The technique was an update of another method called ribosome footprinting, in which researchers would isolate ribosome-associated RNAs, digest them with a nuclease, and then recover and sequence the short fragments of RNA protected from digestion by the bound ribosomes. Mass spec was still required to confirm that the proteins generated from these RNAs actually existed in the cell; even truly noncoding RNAs can sometimes associate with ribosomes by chance. But ribosome footprinting was a straightforward way to identify RNAs that, at the very least, associated with the translation machinery.
Until the past decade of advances in sequencing technology, however, this too was a time-consuming process, says Ingolia. “People had used ribosome footprinting on single, specific messages, but you couldn’t apply it to everything that was going on in a cell.” Then next-gen sequencing was developed, giving researchers the power to “read hundreds of millions of these footprints at once,” says Jonathan Weissman of the University of California, San Francisco.

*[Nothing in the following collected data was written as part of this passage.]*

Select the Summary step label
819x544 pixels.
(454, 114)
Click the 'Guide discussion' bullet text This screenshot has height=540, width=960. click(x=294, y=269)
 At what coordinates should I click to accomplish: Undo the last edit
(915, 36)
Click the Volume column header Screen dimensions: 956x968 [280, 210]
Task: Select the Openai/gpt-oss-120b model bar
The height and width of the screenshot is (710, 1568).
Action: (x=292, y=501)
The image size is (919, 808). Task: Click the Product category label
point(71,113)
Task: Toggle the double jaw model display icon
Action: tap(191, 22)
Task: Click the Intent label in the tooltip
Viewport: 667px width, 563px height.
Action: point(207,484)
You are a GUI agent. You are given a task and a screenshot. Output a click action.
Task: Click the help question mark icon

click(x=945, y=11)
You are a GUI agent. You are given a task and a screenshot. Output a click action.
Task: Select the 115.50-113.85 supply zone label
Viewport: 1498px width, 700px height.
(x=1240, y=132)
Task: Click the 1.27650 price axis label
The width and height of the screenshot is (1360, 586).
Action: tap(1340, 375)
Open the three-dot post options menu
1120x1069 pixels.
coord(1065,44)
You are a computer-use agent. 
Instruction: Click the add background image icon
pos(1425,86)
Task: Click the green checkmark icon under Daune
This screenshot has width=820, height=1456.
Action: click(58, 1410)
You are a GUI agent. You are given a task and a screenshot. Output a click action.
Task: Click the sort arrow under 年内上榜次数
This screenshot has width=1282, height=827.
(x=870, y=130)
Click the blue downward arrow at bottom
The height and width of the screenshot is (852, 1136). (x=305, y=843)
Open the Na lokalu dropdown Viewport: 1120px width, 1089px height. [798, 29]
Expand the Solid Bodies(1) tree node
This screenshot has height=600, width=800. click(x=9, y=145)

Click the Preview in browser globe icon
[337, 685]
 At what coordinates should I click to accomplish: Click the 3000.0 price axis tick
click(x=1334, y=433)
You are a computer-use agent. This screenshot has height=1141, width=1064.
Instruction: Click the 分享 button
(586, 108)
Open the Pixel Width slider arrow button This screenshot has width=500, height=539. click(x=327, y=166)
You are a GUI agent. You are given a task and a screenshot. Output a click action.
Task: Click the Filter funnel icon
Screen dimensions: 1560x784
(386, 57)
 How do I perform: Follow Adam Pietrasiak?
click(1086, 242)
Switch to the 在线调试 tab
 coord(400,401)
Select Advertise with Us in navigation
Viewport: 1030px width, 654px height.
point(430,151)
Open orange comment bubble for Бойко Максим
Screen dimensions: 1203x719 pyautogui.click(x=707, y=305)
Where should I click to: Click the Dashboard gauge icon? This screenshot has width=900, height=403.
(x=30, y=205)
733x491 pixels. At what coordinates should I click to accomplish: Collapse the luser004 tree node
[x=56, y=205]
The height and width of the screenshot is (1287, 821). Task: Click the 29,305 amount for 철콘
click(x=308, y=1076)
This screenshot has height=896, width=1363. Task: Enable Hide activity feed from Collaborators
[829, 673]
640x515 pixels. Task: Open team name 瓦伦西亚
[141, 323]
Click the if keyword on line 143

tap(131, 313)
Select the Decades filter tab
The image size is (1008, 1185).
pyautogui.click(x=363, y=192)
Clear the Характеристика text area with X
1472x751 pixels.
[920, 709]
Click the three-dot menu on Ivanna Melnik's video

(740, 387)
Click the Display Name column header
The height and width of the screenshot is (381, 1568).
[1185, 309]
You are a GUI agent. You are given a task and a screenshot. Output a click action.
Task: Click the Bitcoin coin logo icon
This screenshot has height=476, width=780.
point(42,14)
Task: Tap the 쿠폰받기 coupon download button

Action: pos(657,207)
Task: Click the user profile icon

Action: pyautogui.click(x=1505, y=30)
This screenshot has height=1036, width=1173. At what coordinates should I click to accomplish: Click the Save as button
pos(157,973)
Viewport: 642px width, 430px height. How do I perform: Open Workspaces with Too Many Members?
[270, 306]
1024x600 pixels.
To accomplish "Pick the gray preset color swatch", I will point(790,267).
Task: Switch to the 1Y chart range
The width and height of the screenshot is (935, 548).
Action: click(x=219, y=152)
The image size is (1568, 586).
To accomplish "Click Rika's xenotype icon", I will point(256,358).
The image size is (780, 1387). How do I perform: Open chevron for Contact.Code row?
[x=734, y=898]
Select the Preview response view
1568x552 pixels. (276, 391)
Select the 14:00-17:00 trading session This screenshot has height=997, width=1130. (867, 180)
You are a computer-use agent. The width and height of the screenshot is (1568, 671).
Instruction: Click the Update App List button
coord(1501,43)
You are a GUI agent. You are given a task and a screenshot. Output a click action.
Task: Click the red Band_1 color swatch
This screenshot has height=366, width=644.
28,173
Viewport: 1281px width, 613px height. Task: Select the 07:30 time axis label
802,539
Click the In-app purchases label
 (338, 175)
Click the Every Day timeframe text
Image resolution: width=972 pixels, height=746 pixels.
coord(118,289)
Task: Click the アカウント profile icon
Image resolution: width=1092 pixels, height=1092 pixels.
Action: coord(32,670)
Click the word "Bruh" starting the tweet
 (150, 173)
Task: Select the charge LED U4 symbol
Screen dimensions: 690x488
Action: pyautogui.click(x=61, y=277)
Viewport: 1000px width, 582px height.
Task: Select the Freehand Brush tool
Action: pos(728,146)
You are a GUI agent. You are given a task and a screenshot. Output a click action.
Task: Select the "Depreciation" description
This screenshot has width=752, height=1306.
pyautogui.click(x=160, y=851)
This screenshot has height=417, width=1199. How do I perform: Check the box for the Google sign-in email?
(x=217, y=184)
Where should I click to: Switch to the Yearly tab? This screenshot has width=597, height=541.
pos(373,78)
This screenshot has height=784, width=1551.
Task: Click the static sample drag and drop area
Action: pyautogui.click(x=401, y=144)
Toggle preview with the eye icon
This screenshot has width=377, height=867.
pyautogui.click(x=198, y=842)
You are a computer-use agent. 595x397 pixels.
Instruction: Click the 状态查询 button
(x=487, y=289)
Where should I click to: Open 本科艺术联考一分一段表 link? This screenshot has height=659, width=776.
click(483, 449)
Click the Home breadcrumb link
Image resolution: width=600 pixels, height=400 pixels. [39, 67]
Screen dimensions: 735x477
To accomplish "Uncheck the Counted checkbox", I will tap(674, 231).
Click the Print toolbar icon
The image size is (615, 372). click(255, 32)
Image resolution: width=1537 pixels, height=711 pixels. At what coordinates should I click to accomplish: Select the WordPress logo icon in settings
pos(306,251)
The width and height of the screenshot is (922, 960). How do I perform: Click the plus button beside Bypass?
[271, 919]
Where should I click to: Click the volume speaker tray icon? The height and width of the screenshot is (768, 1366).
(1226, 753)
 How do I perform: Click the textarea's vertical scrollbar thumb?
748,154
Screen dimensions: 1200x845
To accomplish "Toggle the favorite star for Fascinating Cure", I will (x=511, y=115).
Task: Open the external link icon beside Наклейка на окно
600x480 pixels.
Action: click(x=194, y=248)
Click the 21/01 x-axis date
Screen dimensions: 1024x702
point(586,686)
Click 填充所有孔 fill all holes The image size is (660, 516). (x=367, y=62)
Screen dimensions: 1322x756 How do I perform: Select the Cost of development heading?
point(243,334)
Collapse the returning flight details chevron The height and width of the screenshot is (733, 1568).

So he, Ingolia—then a postdoc in his lab—and their colleagues turned ribosome footprinting into ribosome profiling to obtain a global snapshot of translation events across the entire transcriptome. In 2011, the researchers reported that in mouse embryonic stem cells, the majority of lncRNAs transcribed from apparently noncoding regions of the genome were in fact associated with ribosomes.7 “Very early on . . . we could see that we were getting signals outside of the canonical open reading frames,” says Weissman.
“That paper was really a milestone in terms of showing that there is a lot of translation outside of [known] coding regions,” says Pauli.